■ **Records shown**
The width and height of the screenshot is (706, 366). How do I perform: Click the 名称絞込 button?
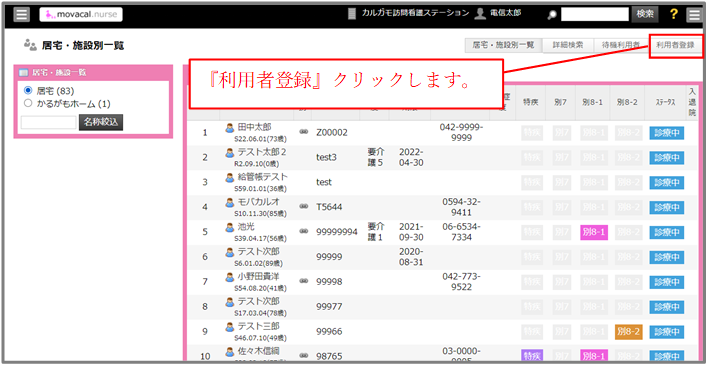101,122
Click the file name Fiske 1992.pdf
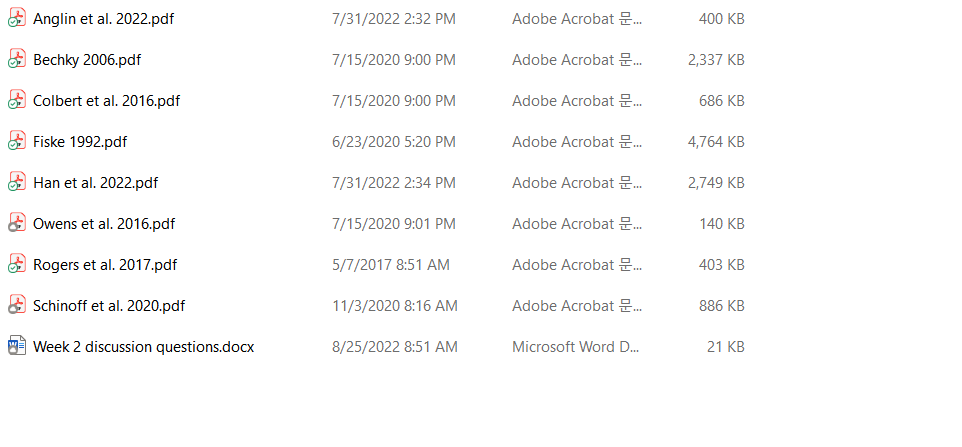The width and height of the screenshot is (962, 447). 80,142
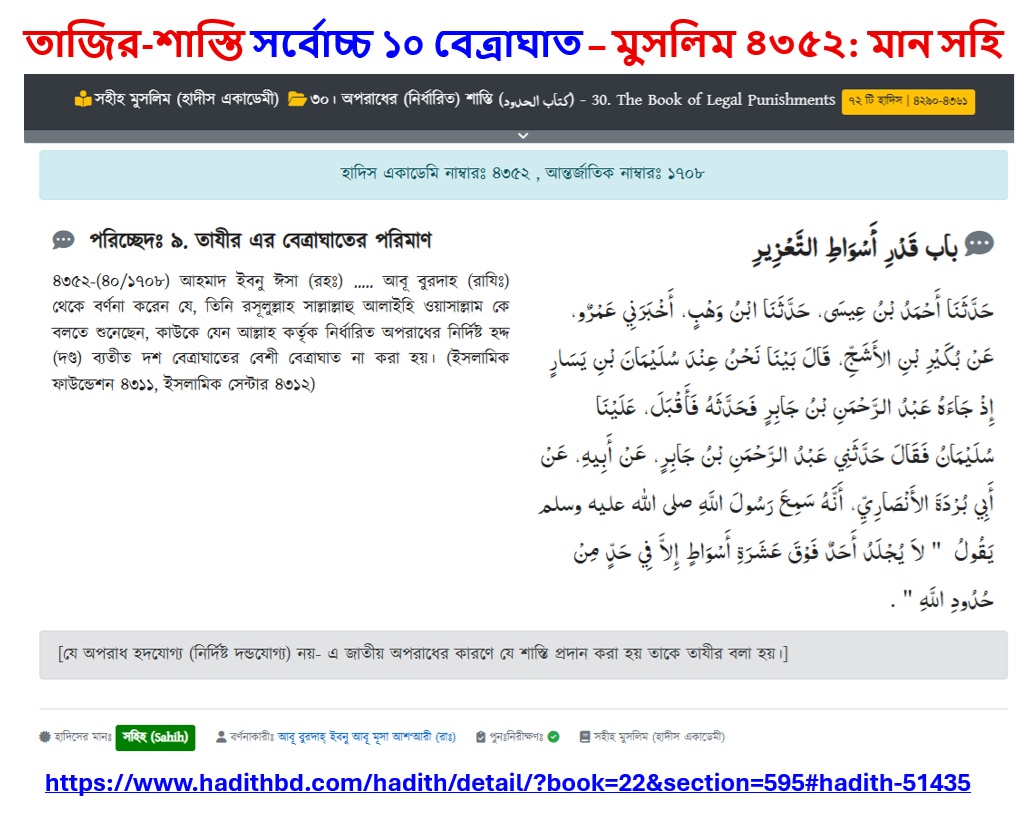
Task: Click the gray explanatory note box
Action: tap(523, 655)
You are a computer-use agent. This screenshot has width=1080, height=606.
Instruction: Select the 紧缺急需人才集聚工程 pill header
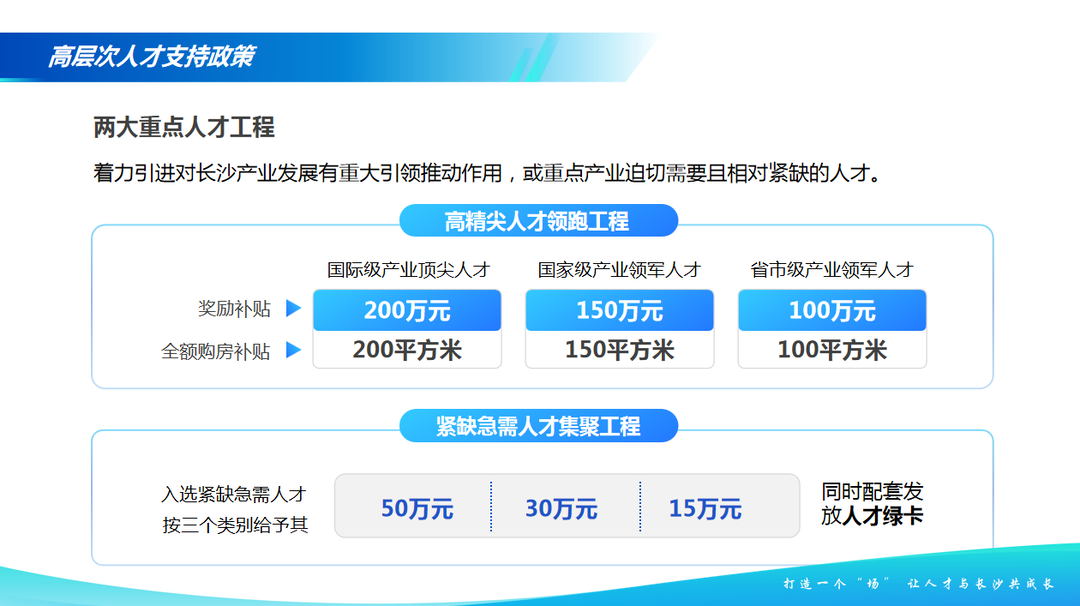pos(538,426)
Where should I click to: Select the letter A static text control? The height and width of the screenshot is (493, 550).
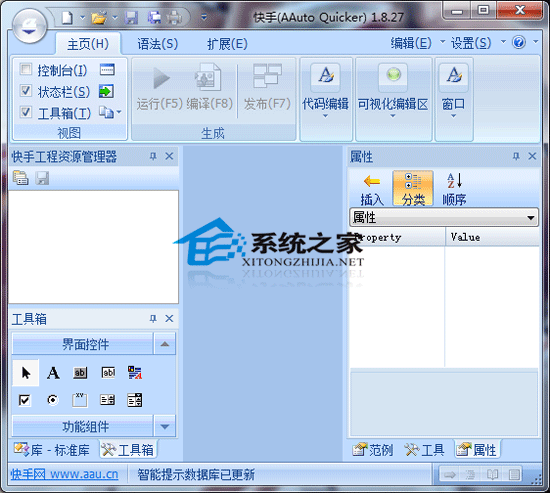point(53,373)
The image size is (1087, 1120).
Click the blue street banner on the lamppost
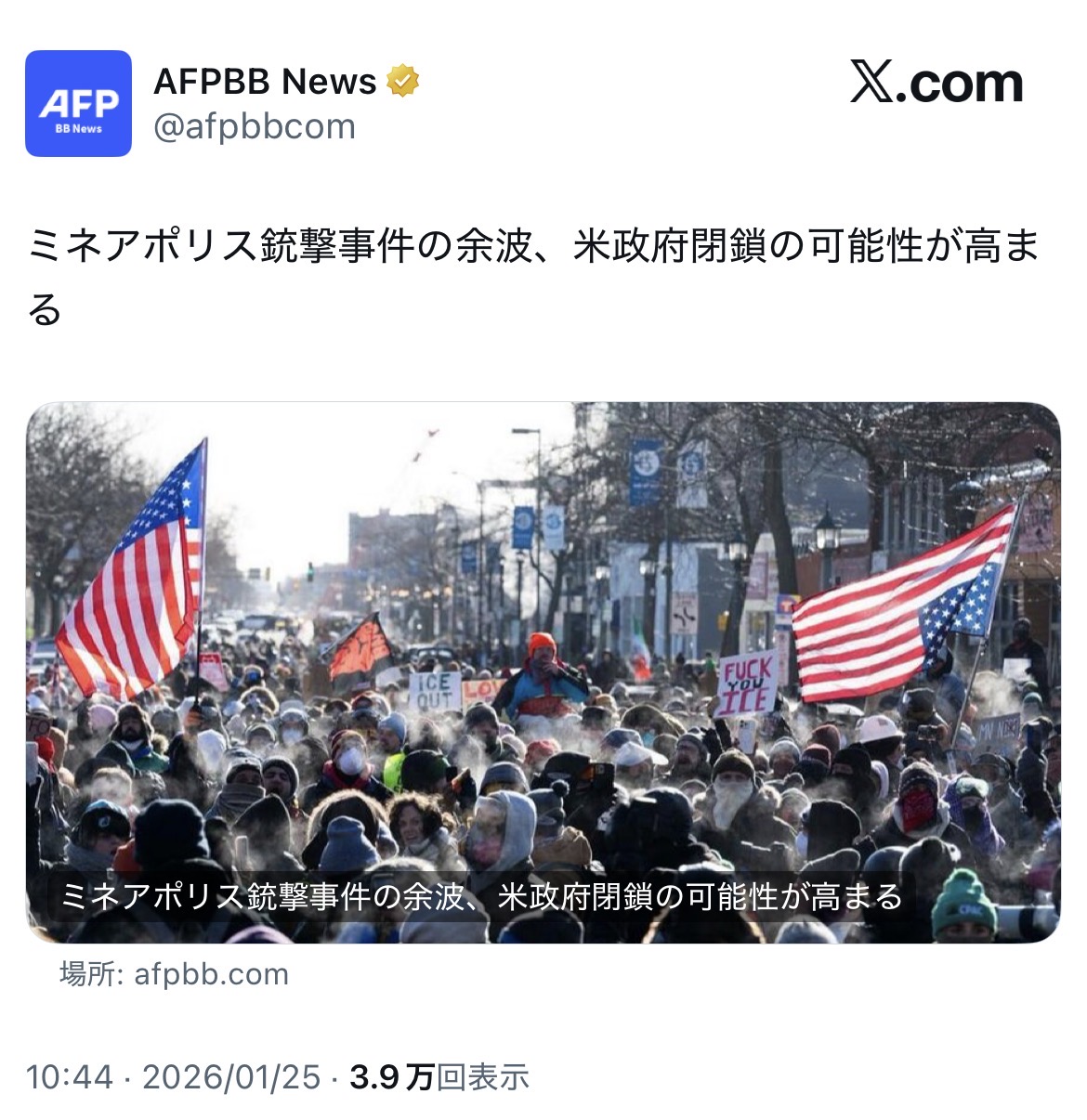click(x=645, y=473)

--

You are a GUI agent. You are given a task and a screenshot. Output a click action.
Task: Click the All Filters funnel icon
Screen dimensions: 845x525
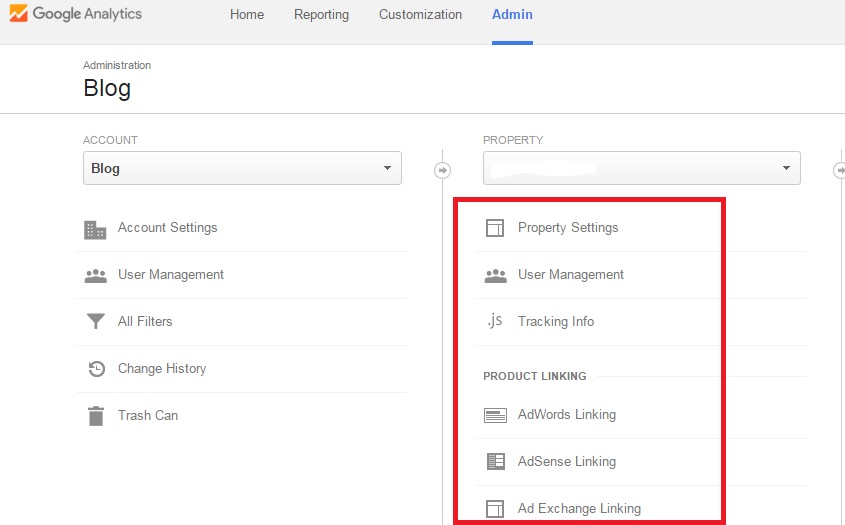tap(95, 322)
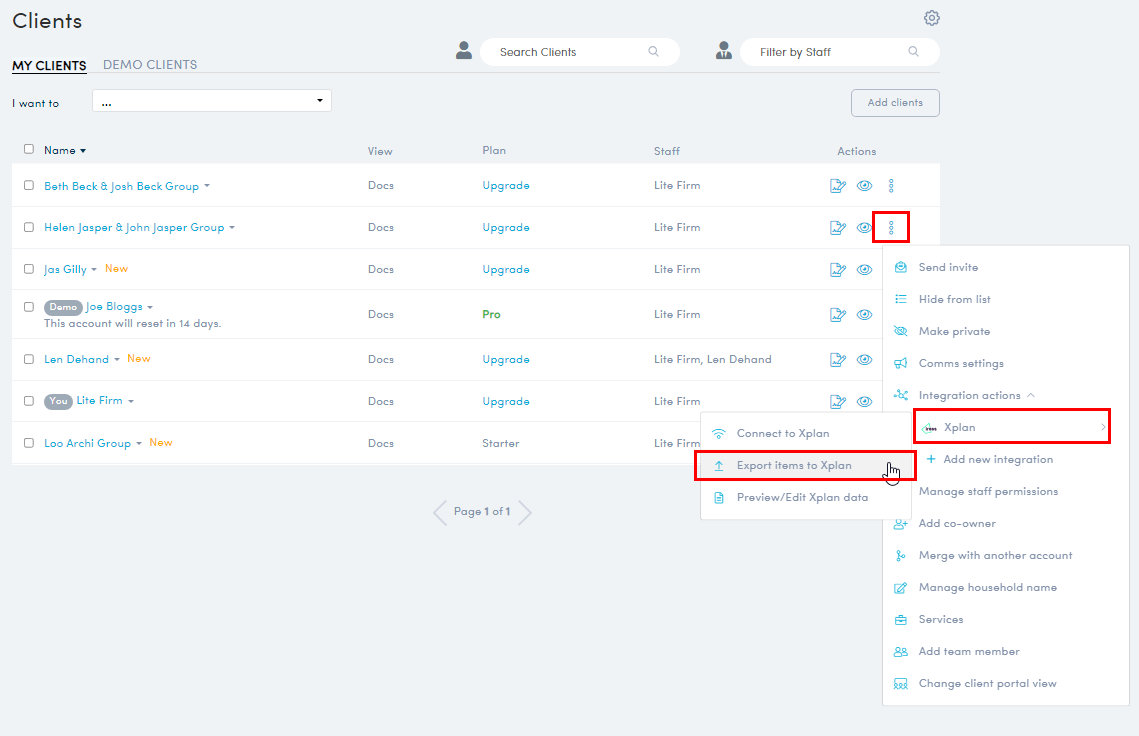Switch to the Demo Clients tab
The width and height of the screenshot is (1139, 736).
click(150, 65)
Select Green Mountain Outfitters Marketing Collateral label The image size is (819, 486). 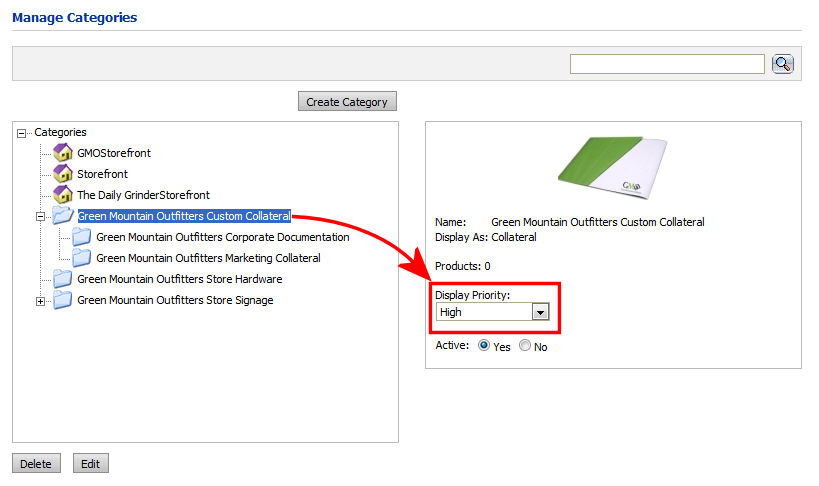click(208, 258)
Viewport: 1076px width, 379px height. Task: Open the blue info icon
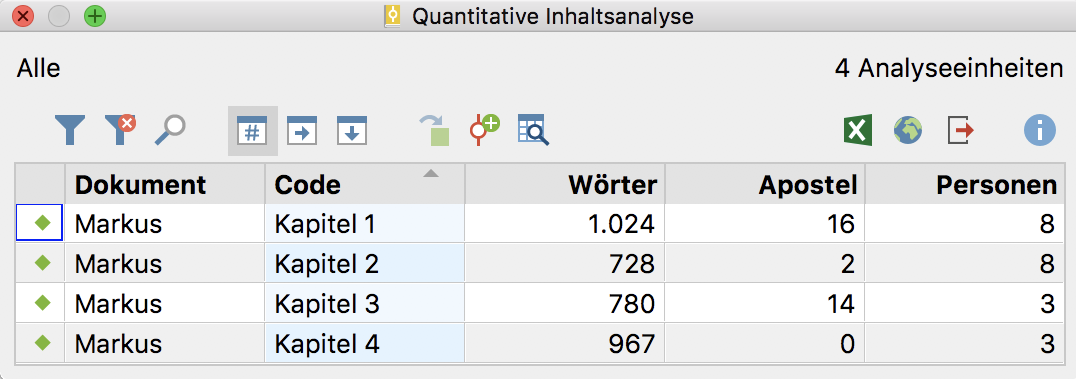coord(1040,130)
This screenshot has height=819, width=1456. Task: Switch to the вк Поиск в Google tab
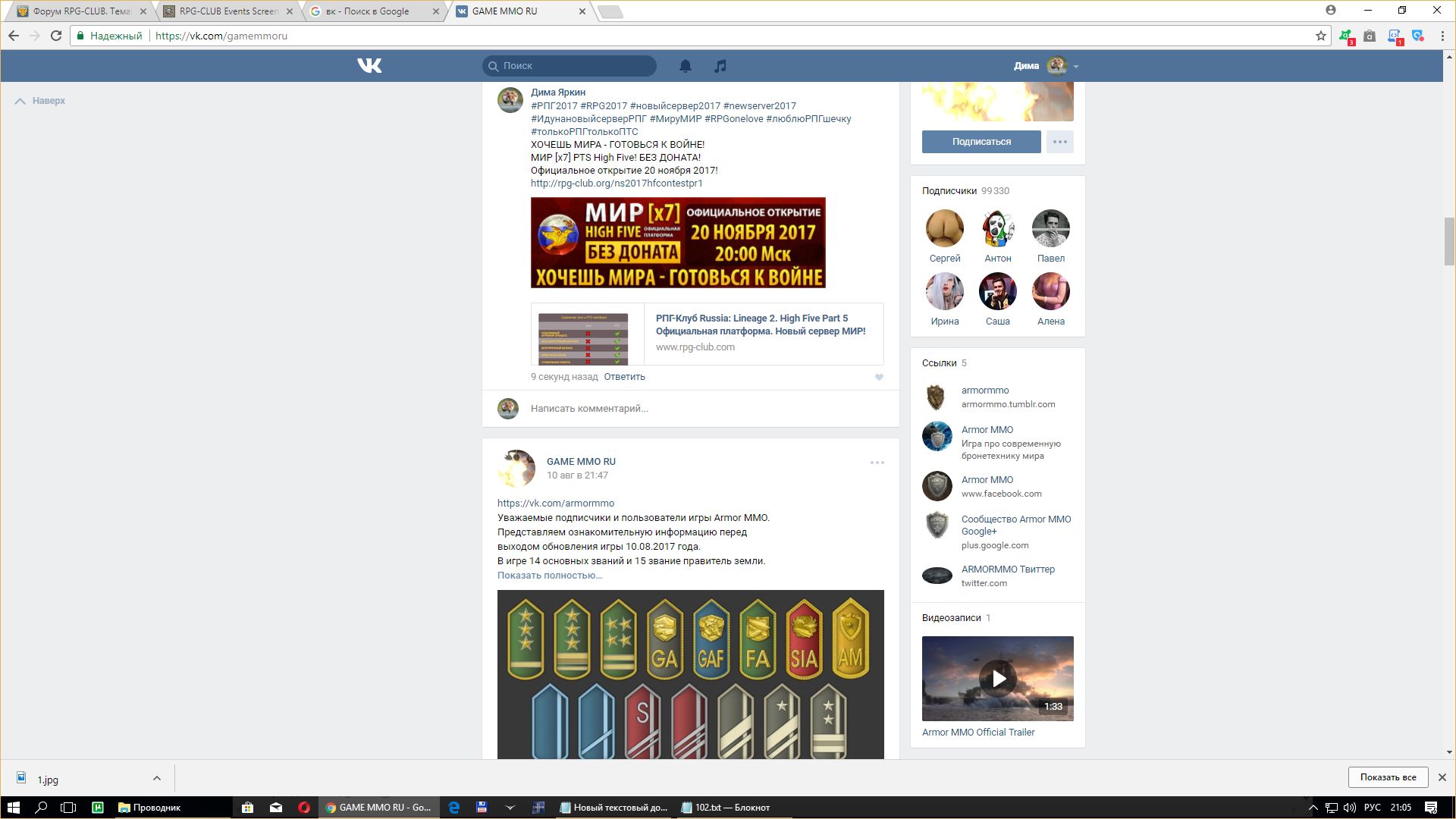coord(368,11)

---

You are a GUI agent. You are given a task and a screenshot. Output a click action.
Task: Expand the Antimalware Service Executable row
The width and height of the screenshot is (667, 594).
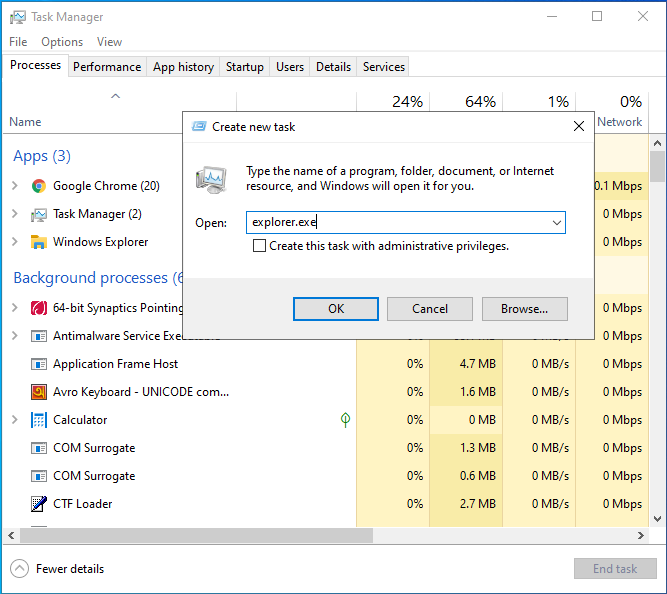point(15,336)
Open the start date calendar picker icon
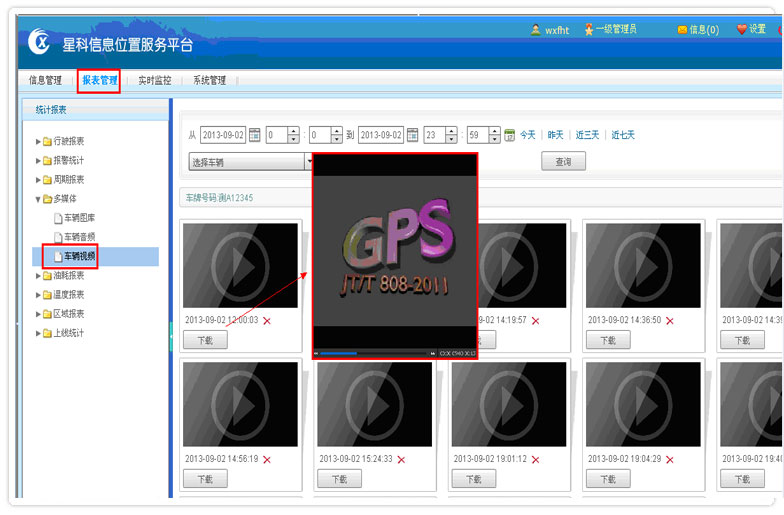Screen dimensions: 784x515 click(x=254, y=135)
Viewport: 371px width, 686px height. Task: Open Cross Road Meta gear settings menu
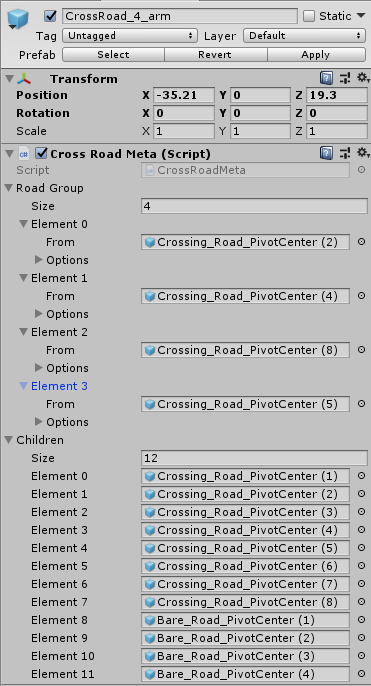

■ **Stated problem**
Please rewrite the items in the stretch from the line containing "The width and height of the screenshot is (706, 366)." through the line containing "point(53,373)", swapping "Select" for "Choose" and keeping everything else unchanged. Give only those lines, and leave the pictures out.

■ **Reply**
The width and height of the screenshot is (706, 366). How do I perform: Click the 名称絞込 button?
101,122
Click the file name Fiske 1992.pdf
The width and height of the screenshot is (962, 447). 80,142
Task: Click the gray explanatory note box
Action: tap(523, 655)
You are a computer-use agent. This screenshot has width=1080, height=606.
Instruction: Choose the 紧缺急需人才集聚工程 pill header
pos(538,426)
Where should I click to: Choose the letter A static text control? The height and width of the screenshot is (493, 550).
point(53,373)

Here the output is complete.